SF Music History: The Sex Pistols at Winterland, January 14, 1978

Danny Boyle’s new FX miniseries Pistol has brought legendary punk rock group the Sex Pistols back into the public’s mindset. But in terms of the band’s importance and influence, they never really left.

Formed in 1975, the Sex Pistols didn’t invent punk; NYC’s Television and the Ramones were among a coterie of groups making brash, stripped-down high-energy music a year earlier. But outside the hip musical cognoscenti, all were unknown.

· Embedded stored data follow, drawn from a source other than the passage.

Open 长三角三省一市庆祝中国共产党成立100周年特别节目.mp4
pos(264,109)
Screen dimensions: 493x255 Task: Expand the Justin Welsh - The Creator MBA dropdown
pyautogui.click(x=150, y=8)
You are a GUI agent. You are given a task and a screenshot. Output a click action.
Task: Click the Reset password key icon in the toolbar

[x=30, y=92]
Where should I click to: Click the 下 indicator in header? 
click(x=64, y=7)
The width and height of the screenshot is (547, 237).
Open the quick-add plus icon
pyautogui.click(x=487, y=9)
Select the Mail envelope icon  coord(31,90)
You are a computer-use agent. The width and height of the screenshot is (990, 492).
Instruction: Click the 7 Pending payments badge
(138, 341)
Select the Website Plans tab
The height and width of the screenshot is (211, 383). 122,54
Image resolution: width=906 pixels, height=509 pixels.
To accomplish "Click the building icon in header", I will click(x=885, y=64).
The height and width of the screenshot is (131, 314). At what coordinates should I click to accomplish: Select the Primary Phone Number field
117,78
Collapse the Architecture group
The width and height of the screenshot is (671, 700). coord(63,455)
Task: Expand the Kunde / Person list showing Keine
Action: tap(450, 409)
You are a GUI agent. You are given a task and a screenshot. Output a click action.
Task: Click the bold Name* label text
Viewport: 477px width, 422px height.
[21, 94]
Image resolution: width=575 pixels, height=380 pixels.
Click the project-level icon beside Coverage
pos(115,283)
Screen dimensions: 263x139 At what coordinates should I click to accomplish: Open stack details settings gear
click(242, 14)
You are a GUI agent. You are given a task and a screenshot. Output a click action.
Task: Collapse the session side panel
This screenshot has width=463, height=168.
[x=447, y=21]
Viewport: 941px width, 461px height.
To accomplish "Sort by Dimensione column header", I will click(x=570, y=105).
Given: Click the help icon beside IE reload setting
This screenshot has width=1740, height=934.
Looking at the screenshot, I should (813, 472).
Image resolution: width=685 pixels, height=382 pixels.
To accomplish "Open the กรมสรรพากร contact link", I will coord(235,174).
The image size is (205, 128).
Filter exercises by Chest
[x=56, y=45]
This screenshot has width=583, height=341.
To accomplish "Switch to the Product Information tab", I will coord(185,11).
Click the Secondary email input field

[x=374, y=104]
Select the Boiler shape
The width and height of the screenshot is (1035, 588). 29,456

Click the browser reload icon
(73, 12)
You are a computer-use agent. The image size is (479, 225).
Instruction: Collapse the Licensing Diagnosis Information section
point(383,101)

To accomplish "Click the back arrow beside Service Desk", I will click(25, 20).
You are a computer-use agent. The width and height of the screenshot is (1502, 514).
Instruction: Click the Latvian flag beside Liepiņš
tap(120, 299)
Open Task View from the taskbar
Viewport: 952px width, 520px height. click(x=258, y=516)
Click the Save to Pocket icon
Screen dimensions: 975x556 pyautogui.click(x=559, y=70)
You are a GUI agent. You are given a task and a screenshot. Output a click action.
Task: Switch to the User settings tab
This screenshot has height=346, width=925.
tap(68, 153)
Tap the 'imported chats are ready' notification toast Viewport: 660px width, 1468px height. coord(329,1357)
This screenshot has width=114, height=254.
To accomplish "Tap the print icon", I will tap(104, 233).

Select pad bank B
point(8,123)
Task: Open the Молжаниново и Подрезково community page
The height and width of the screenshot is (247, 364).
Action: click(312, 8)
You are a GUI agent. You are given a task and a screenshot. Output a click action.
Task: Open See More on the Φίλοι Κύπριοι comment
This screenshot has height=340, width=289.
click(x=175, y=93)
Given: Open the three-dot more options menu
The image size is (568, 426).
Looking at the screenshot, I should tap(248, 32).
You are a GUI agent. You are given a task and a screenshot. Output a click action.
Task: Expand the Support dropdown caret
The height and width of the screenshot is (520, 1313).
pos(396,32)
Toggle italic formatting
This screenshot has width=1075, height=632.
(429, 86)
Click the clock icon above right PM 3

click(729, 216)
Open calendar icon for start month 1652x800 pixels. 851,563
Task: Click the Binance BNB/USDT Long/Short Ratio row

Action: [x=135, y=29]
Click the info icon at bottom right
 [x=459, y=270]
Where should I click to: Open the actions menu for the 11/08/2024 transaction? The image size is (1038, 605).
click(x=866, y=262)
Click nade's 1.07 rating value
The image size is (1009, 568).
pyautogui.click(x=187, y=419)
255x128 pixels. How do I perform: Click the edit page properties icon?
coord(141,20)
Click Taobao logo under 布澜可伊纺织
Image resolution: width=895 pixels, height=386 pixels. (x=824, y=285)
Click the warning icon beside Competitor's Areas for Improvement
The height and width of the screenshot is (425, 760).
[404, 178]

Across the Atlantic in England, and with the help and direction of self-styled svengali Malcolm McLaren, the Sex Pistols would create their own compelling take on the new musical style. From the start, the Pistols recognized that media and image were at least as important as the music; from their clothing and hair to their public statements, they cultivated outrage at every turn, building an ardent following along the way.

Released in November 1976, the Pistols’ debut single “Anarchy in the U.K.” was a blast of fury and a poke in the eye of the establishment. May ‘77 saw a second single, the confrontational “God Save the Queen,” released to coincide with Queen Elizabeth’s Silver Jubilee. Banned by the BBC, it nonetheless stormed to the top of the charts. Punk had gone above-ground.

Chris Knab knew the album would be popular among his clientele at San Francisco’s Aquarius Records (itself the subject of a 2022 documentary); he scored two boxes of the band’s LP Never Mind the Bollocks, and Aquarius quickly became the Bay Area’s exclusive source for the record. (In a punky turn of events, after selling all of the copies in a matter of hours, Knab was robbed at gunpoint and lost all the filthy lucre.)

Perversely, when the band mounted a brief U.S. tour, they scheduled most of their shows in unlikely locales: Memphis, Baton Rouge, Tulsa and the like. The final date of that nine-day adventure would also be the group’s final performance before splitting. Taking the stage at Winterland Ballroom on January 14, 1978, the Sex Pistols lit a fuse that would ignite a local music scene.

Two local punk groups – the Nuns (with a pre-fame Alejandro Escovedo) and the Avengers with vocalist Penelope Houston – opened the Winterland show. (Negative Trend – a band featuring members who’d go on to form Flipper – took to the stage after the Sex Pistols, by which time most in the audience had left. They never got to play.)

It was an event, one that would serve to galvanize scores of nascent Bay Area punk rockers. Having attended the show became a badge of honor. And the Sex Pistols’ sound, attitude and look would inspire many in the Bay Area to chart their own musical paths. Existing bands like Crime, Negative Trend , the Dils and the Offs found validation for what they had been doing, and new groups (Dead Kennedys, Romeo Void, U.X.A. and many others) sprang up in the wake of the Pistols’ Winterland gig.

The Sex Pistols burned brightly and briefly. Singer Johnny Rotten concluded the Winterland performance and signaled the end of the band as he simultaneously invented the mic drop: “Ever get the feeling you’ve been cheated? Good night.”